Bu kıymetlendirme, iktidardaki muhafazakâr çevrelerce “mezhep vurgusu” üzerinden getirilen çağdışı münasebetlere de cevap içeriyor.
Aday olarak öne çıkanlardan İstanbul Büyükşehir Belediye Lideri Ekrem İmamoğlu’nun popülaritesini bayram mühletince de gözlemledik. İmamoğlu, “Erdoğan’ın kalesi” olarak nitelenen Doğu Karadeniz’de ağır ilgi gördü. Kendisine, Kürt seçmenin olumlu bakışının kırılması için olmadık suçlamalar yöneltiliyor. Yandaş basının maksat yapması, bir manada İmamoğlu’nun işine geliyor. Kılıçdaroğlu’na “kurumsal hürmetini ve parti terbiyesine uyacağını” net bir formda ortaya koydu. Lakin daima akıllarda olacak.

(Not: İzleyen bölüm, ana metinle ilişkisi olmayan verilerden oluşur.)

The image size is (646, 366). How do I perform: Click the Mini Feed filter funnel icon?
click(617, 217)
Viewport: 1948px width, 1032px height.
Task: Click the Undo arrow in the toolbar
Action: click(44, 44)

Ankara Büyükşehir Belediye Lideri Mansur Yavaş, CHP’nin muhafazakâr-milliyetçi kesitten en çok ilgi gören isim. İsmi üzerinden adaylık konuşulmasını sevmiyor ve istemiyor fakat Anadolu’da her geçen gün ismi daha çok anılır oluyor. Sade hayatı ve çalışma biçimi birçok kesimde karşılık buluyor. Son ana kadar bu tavrı sürecek üzere.
İKTİDAR PARTİZANLIĞI
İki belediye liderinin adaylığını sakin başla yorumlayan birtakım CHP’liler şu değerlendirmeyi yapıyor:
“Ne kadar isabetli şahısların belediyelere aday gösterildikleri ortada. Görüyorsunuz aday sıkıntımız yok. Fakat aday gösterilmeleri durumunda Türkiye’nin birinci iki büyük belediyesinden biri iktidara teslim edilecek. İktidar partizanlığının belediye imkanlarını nasıl kullanacaklarını bir düşünsenize… Devletin maddi zorluklar içinde olduğu bir devirde, iktidara ‘Al seçim devrinde can suyu olarak kullan, her türlü partizanlığı yap’ demek manasına gelmez mi?”
Bu değerlendirmeler şüphesiz yakın bir vakitte karara dönüşecek. Lakin kamuoyu ölçümlerinin şimdi başındayız. Ölçümler netleşmeye, kemikleşmeye başladıktan sonra karar verilecek.”